Anyway, the awesome Boris Vallejo cover and the exploitative title have you expecting a full-on blast of toga porn, but the novel itself is moreso a drawn out soap opera. The story is very domestic, with none of the empire-spanning travel you normally get in such books. Instead everything plays out on an almost humdrum level, not even bothering to play up on the salacious aspect of life in the ancient world.
Five young siblings from Briton are taken captive and imported to Rome as slaves, and I assume they will be the driving force of the series: Haesel, a pretty young girl who hates slavery; Saelig, a good-looking hunk of muscle who makes the ladies quiver; Redwall, who takes up a smidgen of the narrative but thrives in slavery, given his business acumen; Thane, a hot-tempered leader who quickly revolts and therefore is sent into hard labor; and beautiful Mertice, with the flowing blonde hair to her waist who falls in love with her handsome young master.
This first installment is titled “Barba The Slaver,” but Barba himself has little screen time. He’s the Rome-based slavemaster who sells the five youths, but other than a brief scene where he oversees their selling he doesn’t have much to do with the book. I’d imagine the book was named after him for the exploitative effect…which, again, the novel itself really doesn’t have much of.

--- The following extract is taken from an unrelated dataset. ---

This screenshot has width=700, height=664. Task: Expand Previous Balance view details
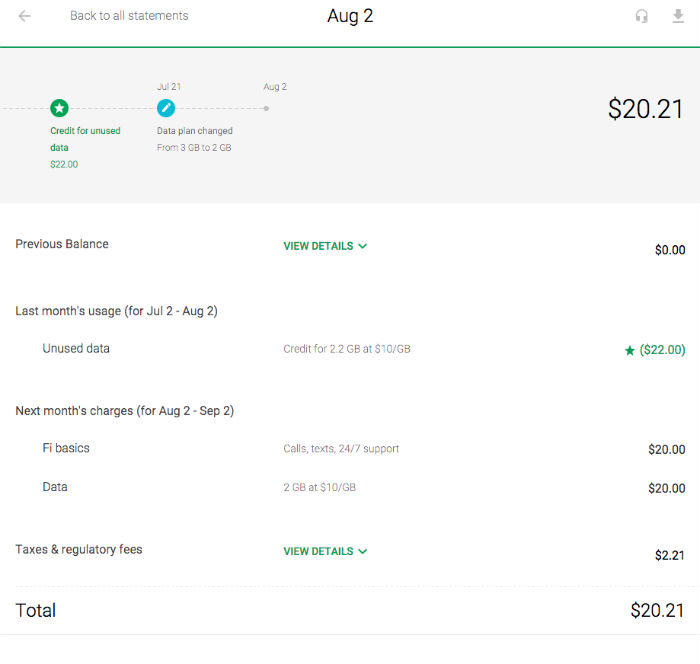pyautogui.click(x=318, y=246)
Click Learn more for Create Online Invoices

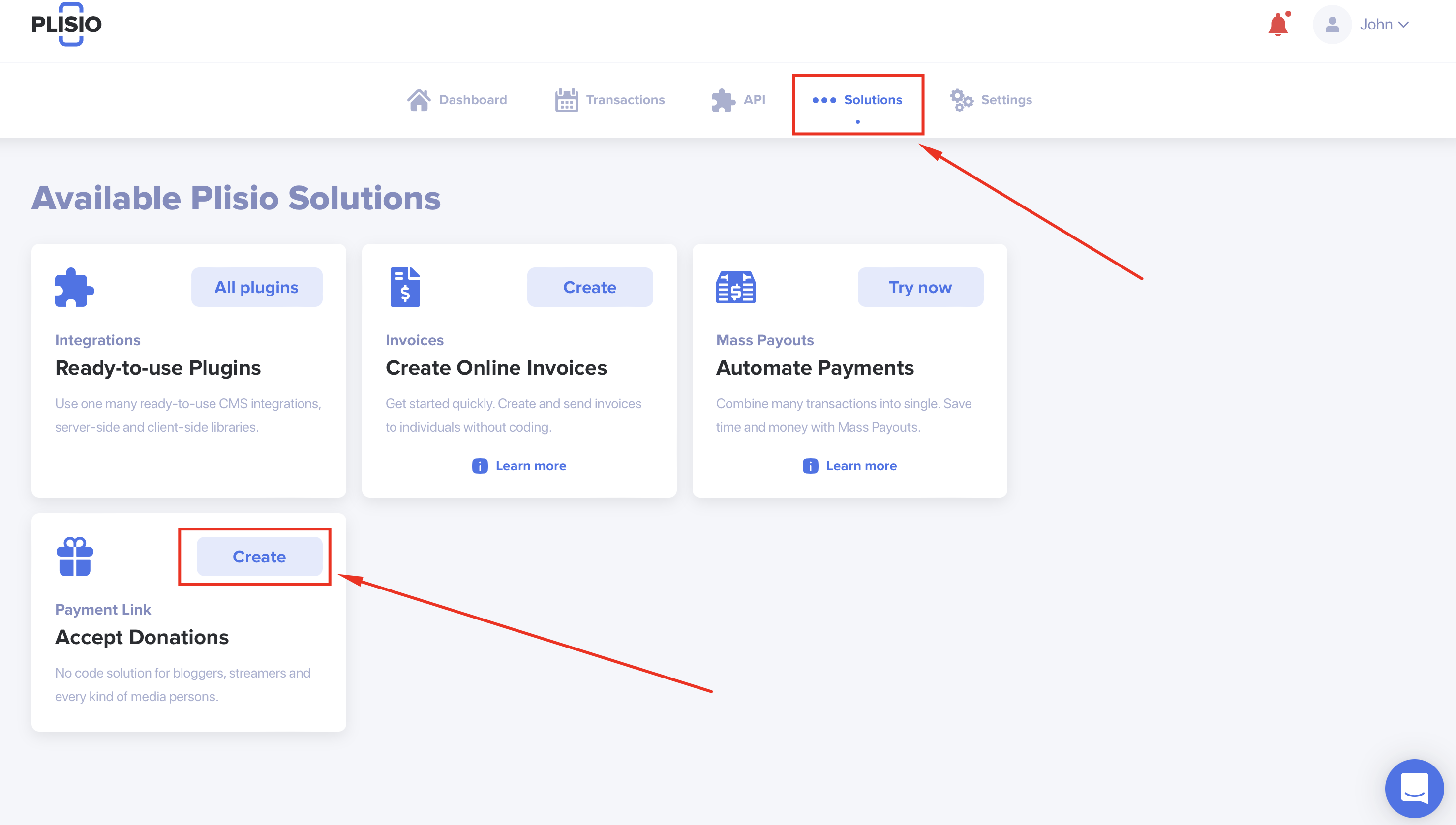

Instead we hopscotch across a wide group of characters, sometimes from the point of view of the slaves, other times from their masters. Nothing much really happens, and given the book’s short length (barely 160 pages) it comes off more like the opening quarter of a larger novel – my assumption is all five books were written at once, but that might not be so. What I mean is, you could probably just read all five books as one novel.
But really, the multitude of characters overwhelms the paucity of pages…it’s like Frances has a hard time juggling everything and just says to hell with it and spins his wheels. So for one storyline we have Hadrian, intelligent business leader who has been given the job of building a new town. His slave is Haesel, who herself is intelligent, given that she was a high-born Briton. But as mentioned Haesel burns with a hatred of slavery and takes to her new lot in life hard, especially when she begins to grow feelings for Hadrian. Frances appears to be building up something between her and Hadrian, but leaves it open at the end of the novel.
Then there’s Areta, Hadrian’s wife, who has dedicated her life to pleasure and so is very much the cliched Roman harlot-wife. Her daily routine consists of going to the Baths, gossiping, and going home with some random guy – not that Frances ever gets explicit in the least. In fact the whole novel is written in a sort of antiseptic tone, which as I’ve mentioned before I find pretty common in British pulp. Dammit, I want trash, not psuedo-literature!!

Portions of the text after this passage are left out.